_YOUR GOAL_
Lines with the word "Terms" are the answer; copy each of them from the data below.

[[ EXTRACTED DATA, beginning ]]

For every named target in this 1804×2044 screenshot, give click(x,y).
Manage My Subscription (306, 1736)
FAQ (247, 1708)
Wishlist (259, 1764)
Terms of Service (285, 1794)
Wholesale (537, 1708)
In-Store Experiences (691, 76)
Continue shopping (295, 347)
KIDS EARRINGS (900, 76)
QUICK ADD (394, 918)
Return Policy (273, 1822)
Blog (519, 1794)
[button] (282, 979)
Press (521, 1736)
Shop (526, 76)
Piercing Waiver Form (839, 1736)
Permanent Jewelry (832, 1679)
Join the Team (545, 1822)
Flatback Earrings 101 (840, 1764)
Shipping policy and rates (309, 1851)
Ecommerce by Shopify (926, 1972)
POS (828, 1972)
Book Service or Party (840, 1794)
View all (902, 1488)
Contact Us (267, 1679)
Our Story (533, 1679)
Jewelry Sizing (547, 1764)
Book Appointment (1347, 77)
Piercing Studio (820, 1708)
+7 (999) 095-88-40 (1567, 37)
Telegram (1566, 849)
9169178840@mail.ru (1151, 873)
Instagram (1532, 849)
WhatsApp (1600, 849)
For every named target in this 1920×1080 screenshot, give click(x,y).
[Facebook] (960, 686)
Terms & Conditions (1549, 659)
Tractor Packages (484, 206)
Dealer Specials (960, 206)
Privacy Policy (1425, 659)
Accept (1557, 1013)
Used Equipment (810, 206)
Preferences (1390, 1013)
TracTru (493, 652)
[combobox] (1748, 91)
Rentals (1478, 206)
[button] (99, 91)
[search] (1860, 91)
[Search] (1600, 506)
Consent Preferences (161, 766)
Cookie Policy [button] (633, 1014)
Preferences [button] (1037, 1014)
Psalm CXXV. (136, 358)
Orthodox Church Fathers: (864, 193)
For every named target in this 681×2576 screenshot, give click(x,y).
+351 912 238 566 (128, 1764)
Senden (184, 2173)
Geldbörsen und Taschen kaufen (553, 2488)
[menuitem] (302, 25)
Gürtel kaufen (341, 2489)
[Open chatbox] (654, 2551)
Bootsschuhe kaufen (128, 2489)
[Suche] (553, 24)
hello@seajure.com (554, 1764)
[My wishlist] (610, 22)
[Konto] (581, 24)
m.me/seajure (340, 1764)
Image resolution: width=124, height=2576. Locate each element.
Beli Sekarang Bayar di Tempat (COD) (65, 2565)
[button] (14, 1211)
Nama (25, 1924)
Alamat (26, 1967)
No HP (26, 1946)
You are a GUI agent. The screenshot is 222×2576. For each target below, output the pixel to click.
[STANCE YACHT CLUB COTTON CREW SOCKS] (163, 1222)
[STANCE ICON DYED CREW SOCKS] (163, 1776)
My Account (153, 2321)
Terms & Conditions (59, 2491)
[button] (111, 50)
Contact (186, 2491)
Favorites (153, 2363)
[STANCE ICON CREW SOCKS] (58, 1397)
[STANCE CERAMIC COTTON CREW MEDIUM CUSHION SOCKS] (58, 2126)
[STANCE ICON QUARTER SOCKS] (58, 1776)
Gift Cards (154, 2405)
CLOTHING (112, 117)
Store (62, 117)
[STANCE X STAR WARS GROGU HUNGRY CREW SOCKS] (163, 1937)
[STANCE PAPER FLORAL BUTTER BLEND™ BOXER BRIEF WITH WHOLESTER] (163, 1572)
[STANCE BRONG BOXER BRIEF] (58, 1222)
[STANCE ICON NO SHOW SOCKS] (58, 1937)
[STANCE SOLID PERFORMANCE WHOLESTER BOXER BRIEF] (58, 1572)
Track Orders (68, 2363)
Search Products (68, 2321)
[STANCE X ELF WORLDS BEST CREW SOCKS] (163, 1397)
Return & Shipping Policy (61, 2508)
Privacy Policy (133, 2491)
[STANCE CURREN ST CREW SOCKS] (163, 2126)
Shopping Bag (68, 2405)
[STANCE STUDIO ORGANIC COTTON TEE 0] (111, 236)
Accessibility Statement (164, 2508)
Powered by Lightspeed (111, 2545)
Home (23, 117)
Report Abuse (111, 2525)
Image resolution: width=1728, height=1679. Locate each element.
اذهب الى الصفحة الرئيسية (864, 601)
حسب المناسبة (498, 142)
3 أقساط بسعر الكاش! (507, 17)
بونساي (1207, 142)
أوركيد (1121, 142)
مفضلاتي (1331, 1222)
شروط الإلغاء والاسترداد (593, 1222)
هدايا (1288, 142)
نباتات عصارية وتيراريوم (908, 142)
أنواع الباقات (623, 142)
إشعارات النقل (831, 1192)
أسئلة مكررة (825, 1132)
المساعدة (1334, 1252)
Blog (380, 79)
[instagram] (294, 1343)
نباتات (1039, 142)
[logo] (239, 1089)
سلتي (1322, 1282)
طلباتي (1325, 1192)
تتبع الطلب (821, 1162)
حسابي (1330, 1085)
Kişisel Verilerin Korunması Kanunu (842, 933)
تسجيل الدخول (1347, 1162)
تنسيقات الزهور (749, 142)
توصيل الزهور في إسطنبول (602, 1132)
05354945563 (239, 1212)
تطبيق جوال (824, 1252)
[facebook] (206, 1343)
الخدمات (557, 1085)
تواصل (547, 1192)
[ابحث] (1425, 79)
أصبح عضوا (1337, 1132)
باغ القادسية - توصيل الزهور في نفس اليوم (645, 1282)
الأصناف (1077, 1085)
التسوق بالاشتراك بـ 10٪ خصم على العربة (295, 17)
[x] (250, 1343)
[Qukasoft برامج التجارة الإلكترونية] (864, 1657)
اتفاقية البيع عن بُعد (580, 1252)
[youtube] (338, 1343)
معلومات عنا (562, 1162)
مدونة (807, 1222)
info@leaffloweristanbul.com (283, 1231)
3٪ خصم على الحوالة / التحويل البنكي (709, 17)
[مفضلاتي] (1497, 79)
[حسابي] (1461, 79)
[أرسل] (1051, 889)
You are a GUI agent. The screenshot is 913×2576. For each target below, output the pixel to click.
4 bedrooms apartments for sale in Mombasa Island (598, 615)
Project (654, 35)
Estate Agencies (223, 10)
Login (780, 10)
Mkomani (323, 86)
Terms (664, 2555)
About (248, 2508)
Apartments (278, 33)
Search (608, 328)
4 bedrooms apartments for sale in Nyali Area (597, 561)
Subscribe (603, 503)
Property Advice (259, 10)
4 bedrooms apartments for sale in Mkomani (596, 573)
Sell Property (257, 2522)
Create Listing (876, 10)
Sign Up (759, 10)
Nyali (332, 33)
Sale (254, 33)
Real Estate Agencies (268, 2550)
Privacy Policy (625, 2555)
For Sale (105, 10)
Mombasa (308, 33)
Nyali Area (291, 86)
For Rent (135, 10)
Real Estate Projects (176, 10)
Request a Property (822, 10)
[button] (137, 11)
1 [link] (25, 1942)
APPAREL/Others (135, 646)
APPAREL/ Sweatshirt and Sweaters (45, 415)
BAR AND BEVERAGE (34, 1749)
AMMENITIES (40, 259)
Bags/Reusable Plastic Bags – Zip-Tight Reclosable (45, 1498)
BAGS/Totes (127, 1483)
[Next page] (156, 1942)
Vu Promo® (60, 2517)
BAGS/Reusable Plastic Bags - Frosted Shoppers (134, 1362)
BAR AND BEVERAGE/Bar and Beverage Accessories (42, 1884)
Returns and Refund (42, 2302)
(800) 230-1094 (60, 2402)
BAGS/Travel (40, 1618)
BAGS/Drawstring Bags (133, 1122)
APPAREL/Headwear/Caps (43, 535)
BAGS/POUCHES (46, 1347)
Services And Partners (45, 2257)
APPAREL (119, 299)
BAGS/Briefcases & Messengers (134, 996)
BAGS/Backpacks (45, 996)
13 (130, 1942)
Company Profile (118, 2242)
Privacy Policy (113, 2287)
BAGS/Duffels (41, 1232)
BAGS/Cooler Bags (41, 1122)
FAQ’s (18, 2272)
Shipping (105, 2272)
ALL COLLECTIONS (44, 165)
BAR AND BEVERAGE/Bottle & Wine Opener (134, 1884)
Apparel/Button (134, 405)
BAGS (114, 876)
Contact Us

[[ EXTRACTED DATA, end ]]

_RESULT_
Terms of Service (285, 1794)
Terms & Conditions (1549, 659)
Terms & Conditions (59, 2491)
Terms (664, 2555)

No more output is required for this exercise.